Aim of the exercise: From the data below, retype exactly the lines starting with the one that contains "Viewport: 1568px width, 732px height." and ending with the one that contains "Click the Daily", both included.

---------- Provided entries ----------

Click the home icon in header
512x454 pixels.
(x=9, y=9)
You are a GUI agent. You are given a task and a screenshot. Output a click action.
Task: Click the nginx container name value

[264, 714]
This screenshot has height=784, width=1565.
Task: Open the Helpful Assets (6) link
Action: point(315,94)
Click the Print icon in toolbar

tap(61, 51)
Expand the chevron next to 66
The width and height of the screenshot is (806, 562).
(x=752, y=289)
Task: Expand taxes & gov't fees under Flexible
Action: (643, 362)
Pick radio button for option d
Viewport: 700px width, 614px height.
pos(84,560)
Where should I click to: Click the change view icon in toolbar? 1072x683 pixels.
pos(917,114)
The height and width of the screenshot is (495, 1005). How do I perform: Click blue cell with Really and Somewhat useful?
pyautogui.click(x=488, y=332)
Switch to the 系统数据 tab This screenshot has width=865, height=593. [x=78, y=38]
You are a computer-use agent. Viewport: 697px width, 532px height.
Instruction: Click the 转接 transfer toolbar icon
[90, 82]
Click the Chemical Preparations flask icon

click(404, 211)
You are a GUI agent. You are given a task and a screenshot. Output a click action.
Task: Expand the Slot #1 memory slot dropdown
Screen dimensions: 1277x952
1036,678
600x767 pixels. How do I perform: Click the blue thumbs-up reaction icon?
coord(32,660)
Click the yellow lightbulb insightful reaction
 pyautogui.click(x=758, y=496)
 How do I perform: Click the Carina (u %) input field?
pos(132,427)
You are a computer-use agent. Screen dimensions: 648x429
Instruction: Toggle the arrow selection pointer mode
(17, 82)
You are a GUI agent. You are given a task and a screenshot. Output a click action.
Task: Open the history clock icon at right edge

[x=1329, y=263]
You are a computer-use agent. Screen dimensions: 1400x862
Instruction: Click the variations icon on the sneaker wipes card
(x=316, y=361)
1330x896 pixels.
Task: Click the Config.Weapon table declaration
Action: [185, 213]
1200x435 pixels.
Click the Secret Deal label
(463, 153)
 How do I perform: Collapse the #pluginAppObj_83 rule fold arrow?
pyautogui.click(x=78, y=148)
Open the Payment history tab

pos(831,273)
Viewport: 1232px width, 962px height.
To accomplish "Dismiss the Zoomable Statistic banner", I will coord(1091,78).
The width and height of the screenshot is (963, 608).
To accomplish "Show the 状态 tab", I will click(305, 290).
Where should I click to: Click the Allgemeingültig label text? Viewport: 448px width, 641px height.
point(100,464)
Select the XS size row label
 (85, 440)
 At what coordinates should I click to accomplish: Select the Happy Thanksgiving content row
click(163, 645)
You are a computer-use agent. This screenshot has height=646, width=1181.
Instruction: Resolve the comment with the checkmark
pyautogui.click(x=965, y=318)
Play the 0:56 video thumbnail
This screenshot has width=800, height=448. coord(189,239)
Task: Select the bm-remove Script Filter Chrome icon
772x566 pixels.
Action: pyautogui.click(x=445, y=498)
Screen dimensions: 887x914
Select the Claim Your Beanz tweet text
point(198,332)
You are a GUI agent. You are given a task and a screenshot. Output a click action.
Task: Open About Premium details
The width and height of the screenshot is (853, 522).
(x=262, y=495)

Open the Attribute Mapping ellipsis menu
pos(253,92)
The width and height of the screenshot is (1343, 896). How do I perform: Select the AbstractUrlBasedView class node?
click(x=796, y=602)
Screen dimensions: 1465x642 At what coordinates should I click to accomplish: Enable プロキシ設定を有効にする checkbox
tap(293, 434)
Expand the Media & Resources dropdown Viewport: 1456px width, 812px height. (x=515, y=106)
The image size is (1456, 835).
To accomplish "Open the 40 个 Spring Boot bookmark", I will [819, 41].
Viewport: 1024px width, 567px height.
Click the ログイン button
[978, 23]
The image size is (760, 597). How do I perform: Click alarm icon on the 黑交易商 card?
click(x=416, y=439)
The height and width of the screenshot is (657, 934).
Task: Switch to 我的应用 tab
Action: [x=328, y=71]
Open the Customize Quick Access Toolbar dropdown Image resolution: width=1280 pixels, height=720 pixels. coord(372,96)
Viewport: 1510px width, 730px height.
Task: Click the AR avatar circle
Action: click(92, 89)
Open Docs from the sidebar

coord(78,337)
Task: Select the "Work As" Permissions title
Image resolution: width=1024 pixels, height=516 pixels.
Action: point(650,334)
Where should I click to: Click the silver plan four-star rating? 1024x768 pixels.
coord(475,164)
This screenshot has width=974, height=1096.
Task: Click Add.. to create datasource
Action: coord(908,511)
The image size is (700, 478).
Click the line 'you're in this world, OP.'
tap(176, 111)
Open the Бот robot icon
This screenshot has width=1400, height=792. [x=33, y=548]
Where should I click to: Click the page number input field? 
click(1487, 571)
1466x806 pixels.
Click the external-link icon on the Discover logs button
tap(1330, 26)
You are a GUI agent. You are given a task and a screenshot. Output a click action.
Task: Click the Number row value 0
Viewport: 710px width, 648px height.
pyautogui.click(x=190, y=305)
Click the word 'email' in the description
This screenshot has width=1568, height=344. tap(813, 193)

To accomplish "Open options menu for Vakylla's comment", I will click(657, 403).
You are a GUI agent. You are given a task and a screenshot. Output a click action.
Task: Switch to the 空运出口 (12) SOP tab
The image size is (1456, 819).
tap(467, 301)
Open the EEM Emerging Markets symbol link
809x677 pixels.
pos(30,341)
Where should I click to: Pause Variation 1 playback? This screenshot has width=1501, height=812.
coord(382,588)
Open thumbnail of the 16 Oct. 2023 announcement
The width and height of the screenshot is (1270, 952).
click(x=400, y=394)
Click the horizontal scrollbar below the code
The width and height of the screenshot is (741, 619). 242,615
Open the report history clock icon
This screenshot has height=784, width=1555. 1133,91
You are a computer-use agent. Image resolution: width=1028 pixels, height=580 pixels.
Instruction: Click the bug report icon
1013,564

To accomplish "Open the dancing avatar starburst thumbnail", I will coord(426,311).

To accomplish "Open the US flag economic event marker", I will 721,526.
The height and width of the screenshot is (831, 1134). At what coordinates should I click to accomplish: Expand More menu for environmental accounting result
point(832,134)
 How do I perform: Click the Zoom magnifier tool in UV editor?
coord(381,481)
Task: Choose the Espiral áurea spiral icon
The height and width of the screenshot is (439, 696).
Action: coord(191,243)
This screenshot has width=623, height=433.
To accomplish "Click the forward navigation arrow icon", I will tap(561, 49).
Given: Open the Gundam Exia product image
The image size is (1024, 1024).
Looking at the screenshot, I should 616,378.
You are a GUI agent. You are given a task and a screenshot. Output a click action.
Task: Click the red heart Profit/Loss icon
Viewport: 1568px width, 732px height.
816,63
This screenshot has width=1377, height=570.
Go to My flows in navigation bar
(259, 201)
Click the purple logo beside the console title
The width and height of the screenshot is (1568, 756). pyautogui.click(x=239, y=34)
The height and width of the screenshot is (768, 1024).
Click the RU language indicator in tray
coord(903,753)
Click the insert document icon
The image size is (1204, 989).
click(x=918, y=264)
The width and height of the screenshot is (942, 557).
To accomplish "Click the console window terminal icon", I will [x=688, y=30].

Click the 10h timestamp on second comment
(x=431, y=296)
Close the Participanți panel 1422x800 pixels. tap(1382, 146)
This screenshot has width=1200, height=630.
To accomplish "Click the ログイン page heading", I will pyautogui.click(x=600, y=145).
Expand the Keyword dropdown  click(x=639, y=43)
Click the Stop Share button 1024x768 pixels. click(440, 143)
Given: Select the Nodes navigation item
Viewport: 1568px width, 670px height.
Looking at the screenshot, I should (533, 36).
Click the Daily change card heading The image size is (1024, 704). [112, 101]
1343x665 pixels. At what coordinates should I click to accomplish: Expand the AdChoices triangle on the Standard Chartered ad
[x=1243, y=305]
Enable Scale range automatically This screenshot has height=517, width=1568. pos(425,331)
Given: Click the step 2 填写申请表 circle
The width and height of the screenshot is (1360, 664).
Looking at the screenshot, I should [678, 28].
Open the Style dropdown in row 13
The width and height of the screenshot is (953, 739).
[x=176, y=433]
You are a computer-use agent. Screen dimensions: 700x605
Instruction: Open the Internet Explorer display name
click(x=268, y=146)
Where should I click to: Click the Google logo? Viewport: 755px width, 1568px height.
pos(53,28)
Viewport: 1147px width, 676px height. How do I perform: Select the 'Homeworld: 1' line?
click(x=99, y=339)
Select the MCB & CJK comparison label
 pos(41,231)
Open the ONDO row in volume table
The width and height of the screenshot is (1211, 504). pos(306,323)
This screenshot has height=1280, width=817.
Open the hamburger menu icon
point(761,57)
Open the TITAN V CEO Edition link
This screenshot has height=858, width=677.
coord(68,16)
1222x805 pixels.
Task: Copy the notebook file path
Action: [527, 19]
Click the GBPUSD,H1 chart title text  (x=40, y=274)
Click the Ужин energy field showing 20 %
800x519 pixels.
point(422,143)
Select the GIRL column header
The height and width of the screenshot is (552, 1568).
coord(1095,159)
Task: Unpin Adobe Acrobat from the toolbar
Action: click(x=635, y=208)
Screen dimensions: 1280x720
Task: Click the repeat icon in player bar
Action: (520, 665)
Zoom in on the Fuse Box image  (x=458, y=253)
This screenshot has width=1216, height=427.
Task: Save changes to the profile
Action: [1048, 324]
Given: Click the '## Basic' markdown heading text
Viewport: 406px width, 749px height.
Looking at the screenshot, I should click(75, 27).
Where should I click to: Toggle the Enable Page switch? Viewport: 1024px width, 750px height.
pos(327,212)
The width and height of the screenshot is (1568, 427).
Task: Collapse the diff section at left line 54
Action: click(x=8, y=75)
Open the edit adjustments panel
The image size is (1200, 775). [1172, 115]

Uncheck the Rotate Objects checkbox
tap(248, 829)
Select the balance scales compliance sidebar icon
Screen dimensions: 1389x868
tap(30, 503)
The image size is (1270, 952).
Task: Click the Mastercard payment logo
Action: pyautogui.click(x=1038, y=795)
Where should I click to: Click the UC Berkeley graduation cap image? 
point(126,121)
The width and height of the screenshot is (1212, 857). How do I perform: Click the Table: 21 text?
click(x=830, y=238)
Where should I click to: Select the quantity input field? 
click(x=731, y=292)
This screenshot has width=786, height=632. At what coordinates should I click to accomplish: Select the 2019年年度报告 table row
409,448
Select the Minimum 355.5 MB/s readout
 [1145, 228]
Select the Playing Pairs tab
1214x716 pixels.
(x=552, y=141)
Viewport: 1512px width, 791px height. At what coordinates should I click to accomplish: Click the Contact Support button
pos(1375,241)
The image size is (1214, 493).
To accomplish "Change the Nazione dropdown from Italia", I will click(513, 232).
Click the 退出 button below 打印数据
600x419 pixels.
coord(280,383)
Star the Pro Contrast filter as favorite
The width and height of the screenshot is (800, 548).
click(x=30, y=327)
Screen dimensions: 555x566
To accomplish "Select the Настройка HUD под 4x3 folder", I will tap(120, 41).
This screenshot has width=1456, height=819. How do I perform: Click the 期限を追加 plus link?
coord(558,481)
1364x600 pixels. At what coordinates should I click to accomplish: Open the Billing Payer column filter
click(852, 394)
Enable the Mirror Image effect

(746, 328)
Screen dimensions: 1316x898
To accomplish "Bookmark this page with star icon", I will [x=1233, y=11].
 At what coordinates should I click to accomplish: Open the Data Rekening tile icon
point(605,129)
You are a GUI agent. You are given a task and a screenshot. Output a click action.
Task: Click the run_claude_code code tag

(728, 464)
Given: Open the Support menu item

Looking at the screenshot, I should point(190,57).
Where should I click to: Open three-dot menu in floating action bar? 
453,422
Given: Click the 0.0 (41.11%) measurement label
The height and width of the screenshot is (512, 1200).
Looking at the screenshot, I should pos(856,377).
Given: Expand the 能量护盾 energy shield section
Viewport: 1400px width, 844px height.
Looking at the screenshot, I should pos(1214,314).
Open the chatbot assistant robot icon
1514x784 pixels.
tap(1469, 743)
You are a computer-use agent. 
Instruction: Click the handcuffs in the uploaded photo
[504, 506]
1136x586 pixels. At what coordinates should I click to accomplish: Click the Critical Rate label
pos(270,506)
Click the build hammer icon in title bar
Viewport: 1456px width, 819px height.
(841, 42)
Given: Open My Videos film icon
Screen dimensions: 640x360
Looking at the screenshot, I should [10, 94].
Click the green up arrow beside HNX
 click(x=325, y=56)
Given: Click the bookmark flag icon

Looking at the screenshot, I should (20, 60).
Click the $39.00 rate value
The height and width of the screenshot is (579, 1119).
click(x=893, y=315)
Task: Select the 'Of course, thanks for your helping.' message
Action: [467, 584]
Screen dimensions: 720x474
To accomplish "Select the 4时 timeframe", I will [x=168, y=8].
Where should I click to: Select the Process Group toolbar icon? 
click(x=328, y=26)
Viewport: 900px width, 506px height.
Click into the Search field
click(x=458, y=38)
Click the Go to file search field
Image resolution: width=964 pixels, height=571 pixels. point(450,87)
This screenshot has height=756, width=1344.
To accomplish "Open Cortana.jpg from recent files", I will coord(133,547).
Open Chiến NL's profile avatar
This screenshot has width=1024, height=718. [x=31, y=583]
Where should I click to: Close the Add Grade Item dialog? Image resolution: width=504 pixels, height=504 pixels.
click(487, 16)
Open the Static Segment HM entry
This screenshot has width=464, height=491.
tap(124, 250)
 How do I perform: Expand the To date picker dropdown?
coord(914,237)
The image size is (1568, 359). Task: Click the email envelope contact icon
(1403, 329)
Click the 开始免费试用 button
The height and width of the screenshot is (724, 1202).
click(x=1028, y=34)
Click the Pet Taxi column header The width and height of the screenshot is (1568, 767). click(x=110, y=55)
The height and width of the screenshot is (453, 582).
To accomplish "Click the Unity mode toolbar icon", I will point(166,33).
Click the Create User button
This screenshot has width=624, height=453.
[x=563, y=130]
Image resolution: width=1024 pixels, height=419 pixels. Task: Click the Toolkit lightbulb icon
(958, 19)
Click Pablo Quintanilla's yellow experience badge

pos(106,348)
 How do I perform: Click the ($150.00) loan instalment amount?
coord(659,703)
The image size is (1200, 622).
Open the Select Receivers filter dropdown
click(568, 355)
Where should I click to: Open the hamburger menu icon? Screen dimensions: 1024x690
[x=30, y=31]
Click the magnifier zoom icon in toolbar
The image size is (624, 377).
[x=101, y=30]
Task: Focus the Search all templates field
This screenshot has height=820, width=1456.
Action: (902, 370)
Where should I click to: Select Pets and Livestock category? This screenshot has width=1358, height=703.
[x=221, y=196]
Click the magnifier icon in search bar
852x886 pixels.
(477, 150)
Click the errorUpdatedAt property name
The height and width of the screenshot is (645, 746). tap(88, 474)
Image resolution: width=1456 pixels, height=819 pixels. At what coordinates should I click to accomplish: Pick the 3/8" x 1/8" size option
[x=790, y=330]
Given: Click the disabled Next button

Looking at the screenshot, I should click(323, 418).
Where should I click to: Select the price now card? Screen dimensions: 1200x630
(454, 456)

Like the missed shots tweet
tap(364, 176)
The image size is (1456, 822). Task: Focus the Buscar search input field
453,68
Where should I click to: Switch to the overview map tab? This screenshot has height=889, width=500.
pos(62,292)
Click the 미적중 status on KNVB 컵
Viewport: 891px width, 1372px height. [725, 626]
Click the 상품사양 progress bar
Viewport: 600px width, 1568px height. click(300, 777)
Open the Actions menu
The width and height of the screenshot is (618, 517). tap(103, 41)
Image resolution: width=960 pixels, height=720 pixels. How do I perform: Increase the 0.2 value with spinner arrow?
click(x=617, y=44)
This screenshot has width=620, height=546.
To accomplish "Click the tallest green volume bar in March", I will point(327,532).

----------

Response below:
Viewport: 1568px width, 732px height.
816,63
This screenshot has width=1377, height=570.
Go to My flows in navigation bar
(259, 201)
Click the purple logo beside the console title
The width and height of the screenshot is (1568, 756). pyautogui.click(x=239, y=34)
The height and width of the screenshot is (768, 1024).
Click the RU language indicator in tray
coord(903,753)
Click the insert document icon
The image size is (1204, 989).
click(x=918, y=264)
The width and height of the screenshot is (942, 557).
To accomplish "Click the console window terminal icon", I will [x=688, y=30].

Click the 10h timestamp on second comment
(x=431, y=296)
Close the Participanți panel 1422x800 pixels. tap(1382, 146)
This screenshot has width=1200, height=630.
To accomplish "Click the ログイン page heading", I will pyautogui.click(x=600, y=145).
Expand the Keyword dropdown  click(x=639, y=43)
Click the Stop Share button 1024x768 pixels. click(440, 143)
Given: Select the Nodes navigation item
Viewport: 1568px width, 670px height.
Looking at the screenshot, I should (533, 36).
Click the Daily change card heading The image size is (1024, 704). [112, 101]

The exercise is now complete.